Friday, March 25, 2011

You want one, don't you?

Newborn babies are contagious. That is a scientific fact, trust me. I've been around enough pregnant women to know. I've already mentioned that I am the second of nine kids and although I was not one to play with Barbies and dolls very often, whenever I got a hankering to play with the dollhouse with my sisters, the scenario ran as follows: The mommy Barbie already has 2 or 3 kids (depending on how many dolls we could find) and then suddenly, she begins acting...strange. Craving pickles and peanut butter, unpredictable mood swings, forgetfulness, the works. At first the kids wonder, but soon they catch on--mommy must be pregnant, again.

I am not a mother, but out of necessity, I became sort of an expert in baby care at a very early age. I could fix a perfect bottle by age 7 and I knew just how to check the temp on my little wrist. All of my siblings were baby food connoisseurs--we had so many jars of it around, sometimes we would eat the good ones for snack. Smashed peaches and bananas are actually quite tasty. And the diapers. Cloth diapers. Cloth diapers fastened with diaper pins. Picture an elementary school kid folding and pinning a diaper on a squirming baby. And I don't recall ever poking any of my little siblings. Of course cloth diapers must be rinsed and soaked before (thankfully) sent off to diaper service for the final sterilization. I was volunteering in the church nursery and babysitting other people's infants and toddlers by the time I was 10. Singing babies to sleep? Check. Settling crying babies in the middle of the night? Check. Feeding, dressing, packing a baby bag just right? Check. When I was a teen, one of my little sisters would scream at the top of her lungs whenever we took her to nursery so those of us older kids would alternate bringing her to Sunday School with us. You can imagine the looks I got from strangers as I sat there burping a baby. It was the same in college with my baby brother. And the same just after I graduated from college with my baby sister.
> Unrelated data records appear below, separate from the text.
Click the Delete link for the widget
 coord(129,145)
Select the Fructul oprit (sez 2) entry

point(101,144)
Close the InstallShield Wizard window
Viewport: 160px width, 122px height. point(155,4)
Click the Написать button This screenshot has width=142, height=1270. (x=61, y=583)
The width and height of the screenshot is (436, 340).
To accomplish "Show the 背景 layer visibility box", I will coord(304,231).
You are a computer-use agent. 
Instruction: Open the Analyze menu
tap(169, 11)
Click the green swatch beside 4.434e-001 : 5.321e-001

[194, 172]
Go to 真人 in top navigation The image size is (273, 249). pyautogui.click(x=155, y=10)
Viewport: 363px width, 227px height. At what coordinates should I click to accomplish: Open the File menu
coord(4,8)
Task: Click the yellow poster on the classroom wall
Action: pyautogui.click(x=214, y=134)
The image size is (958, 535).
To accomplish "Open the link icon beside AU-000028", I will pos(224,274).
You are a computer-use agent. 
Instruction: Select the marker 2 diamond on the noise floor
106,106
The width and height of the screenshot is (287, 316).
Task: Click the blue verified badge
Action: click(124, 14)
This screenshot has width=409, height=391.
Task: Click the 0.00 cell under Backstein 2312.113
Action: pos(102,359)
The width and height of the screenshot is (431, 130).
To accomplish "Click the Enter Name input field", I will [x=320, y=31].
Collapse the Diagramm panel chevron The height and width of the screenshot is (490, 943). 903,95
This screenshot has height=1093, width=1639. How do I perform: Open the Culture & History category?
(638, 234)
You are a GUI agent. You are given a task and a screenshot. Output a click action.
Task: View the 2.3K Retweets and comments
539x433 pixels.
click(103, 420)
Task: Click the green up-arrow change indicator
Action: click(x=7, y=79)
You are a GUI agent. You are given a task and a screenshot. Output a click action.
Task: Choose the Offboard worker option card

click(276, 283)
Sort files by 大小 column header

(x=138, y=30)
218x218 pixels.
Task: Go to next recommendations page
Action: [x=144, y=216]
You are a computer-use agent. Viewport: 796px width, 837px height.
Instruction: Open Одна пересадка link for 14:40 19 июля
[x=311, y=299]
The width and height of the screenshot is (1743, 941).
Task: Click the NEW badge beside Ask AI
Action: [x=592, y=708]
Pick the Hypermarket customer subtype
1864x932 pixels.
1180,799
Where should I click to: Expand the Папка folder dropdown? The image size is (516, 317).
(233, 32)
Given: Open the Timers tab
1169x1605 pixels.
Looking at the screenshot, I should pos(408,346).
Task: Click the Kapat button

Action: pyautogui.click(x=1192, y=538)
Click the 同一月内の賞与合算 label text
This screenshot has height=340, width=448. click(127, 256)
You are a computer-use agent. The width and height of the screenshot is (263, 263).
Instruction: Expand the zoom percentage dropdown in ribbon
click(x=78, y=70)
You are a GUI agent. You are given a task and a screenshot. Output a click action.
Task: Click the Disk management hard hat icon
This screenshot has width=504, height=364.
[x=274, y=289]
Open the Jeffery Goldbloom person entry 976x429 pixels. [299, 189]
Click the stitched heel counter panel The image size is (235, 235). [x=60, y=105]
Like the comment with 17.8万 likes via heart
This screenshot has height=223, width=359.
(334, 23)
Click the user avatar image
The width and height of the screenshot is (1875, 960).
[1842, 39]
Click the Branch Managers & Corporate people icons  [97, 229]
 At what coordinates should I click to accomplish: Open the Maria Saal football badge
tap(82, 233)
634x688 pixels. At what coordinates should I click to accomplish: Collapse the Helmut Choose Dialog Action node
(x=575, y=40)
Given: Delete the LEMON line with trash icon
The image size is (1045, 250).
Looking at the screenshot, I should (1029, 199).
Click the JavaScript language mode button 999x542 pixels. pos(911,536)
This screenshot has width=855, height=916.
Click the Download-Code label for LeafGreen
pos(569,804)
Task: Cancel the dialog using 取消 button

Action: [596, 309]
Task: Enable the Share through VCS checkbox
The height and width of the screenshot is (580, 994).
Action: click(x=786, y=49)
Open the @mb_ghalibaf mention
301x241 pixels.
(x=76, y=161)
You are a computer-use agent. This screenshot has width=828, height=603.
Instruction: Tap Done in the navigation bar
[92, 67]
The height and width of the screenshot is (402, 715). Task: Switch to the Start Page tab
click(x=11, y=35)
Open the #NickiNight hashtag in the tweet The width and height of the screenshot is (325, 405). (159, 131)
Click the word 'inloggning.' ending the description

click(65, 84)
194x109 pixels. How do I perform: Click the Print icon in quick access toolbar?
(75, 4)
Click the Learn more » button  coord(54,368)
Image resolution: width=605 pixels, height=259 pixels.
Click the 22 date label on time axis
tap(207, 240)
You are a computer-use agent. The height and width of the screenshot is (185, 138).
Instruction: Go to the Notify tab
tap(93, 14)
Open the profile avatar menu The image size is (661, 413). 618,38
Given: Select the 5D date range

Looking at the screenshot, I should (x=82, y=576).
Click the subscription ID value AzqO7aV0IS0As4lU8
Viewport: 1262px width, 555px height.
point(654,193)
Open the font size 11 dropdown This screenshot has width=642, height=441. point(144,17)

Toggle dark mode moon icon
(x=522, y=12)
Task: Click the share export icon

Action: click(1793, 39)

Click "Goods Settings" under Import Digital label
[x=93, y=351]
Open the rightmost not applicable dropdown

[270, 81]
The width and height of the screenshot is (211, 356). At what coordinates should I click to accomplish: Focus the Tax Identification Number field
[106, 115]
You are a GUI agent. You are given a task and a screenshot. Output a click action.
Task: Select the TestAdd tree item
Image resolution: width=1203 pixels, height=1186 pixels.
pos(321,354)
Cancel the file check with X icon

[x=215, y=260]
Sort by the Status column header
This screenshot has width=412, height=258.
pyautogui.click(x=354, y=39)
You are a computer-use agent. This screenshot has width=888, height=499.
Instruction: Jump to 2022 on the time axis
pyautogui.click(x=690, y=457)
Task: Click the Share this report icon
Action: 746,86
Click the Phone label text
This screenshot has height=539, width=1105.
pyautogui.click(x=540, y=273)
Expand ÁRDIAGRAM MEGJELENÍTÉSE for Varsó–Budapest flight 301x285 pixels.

Do I resent any of my child care experience? Not at all! I love children. But, I do know just how much work a child can be. While my high school friends gushed over wanting 12 kids I couldn't help but shake my head. Girls, you know not what you ask for. I volunteer in my church nursery and whenever diaper changing time rolls around, whomever happens to be volunteering with me says "Well, you're getting some good experience!" I have to laugh. Recently, as everyone stands around admiring the latest newborn, the question inevitably pops up. Some variation of "Doesn't this make you want one?" No, no it doesn't. People always look a bit surprised at my reply, probably because it comes with no hesitation or blushing smile. Please don't think me strange or abnormal or somehow less of a woman.

Someday, I would like to have children of my own. However, I am in no particular hurry. You see, I need time to be me. I went off to school at 17, graduated four years later, came home to a house with small children, work part-time, moved out with two of my sisters and went back to school. I just bought my first car two weeks ago. I have never made more than $800 dollars a month. I don't know what it's like to be truly independent. Please people, let me get a job as a nurse, live where I want to, learn to kickbox because I want to, go to art galleries, and plays and concerts, travel around, make new friends, sleep in on Saturdays, pierce my ears a third time and update my tattoo, meet a great guy, fall in love, get married, and enjoy couplehood. Then I'll have the baby others are so eager to wish upon me.

In case you're wondering, I don't want nine kids. I know myself and three is a good number. I'd love for one of my future children to be a little boy or girl I adopt. The decision to bring another human being into this world is huge and I don't want to approach the idea with rose colored lenses. Too many people have children and cannot--or will not--care for them properly. Babies are not toys or accessories or pets or worthless objects. They are helpless people who rely on responsible adults to provide them with love and care. At 25, I feel like my life as a real adult is just beginning. I am doing the kids I will someday have a big favor by getting my act together first.